Rapid transit system in Riyadh, Saudi Arabia

The Riyadh Metro (Note: Arabic: قطار الرياض (romanized: Qiṭār ar-Riyāḍ)) is a rapid transit system serving Riyadh, the capital of Saudi Arabia. Part of the King Abdulaziz Project for Riyadh Public Transport, it is the longest fully automated, driverless metro in the world.

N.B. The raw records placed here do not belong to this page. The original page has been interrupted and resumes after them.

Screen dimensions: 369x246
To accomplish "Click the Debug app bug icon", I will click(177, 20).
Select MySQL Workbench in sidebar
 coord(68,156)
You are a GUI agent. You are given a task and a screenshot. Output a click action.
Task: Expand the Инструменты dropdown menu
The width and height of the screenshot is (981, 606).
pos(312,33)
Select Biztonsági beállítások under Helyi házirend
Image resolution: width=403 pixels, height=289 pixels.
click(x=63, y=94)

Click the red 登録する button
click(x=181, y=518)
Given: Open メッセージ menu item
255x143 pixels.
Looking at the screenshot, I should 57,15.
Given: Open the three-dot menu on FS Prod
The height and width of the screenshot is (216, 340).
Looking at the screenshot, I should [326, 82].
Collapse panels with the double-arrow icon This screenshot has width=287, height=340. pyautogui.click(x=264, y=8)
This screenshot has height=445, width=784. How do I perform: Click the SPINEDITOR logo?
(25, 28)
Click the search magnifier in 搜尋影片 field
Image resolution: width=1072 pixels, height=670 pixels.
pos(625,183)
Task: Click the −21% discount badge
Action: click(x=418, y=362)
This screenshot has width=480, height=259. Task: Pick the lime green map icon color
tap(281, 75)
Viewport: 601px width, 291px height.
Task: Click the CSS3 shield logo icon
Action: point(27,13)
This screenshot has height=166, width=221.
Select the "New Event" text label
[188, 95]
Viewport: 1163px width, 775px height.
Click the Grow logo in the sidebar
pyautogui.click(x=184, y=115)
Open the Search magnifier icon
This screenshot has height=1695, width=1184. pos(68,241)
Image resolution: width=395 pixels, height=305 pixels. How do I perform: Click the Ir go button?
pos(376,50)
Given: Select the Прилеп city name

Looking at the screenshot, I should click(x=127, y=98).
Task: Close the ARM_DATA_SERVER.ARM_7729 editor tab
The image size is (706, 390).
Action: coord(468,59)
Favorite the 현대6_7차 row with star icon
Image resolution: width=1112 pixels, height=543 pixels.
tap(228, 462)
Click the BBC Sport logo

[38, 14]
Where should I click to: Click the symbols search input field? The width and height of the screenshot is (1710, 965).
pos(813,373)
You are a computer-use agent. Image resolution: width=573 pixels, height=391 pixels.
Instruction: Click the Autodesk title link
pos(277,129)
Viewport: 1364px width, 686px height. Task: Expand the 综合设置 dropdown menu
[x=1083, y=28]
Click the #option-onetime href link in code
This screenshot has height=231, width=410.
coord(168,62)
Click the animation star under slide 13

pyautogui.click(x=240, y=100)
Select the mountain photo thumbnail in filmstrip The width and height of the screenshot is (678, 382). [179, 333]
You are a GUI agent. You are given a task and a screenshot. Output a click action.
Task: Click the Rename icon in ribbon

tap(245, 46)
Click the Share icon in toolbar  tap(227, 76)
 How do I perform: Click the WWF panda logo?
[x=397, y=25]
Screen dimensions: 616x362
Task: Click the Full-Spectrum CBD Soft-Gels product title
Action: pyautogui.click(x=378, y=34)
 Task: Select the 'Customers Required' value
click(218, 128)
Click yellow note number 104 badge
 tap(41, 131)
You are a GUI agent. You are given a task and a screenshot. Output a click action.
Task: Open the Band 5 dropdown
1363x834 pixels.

The system consists of six lines connecting 85 stations spanning a combined length of 176 km. This is the second metro system in Saudi Arabia, after the Sacred Sites Metro Line in Mecca, the fourth on the Arabian Peninsula, sixth in the Arab World, and fifteenth in the Middle East. The project cost $22.5 billion to build. It was opened on December 1, 2024.

== History ==
In June 2013, a shortlist of three major global consortia was chosen to build the metro. Contracts were awarded in July 2013, with construction planned to start in 2014 and take four years. The groundbreaking ceremony was celebrated on 4 April 2014. The project was originally led by Sattam bin Abdulaziz, former governor of Riyadh and chairman of the Riyadh Development Authority, and is now led by Faisal bin Bandar, the current governor of Riyadh.

The project was expected to be the centerpiece of the city's public transport system, integrated with an 85 km three-line bus rapid transit (BRT) network (Riyadh Bus). The project was expected to reduce car trips by nearly 250 thousand trips per day, equivalent to 400 thousand liters of fuel per day, thus reducing air pollutant emissions in the city. The metro's capacity was expected to reach 3.6 million passengers per day.

=== Construction ===
The six lines were built by three consortiums.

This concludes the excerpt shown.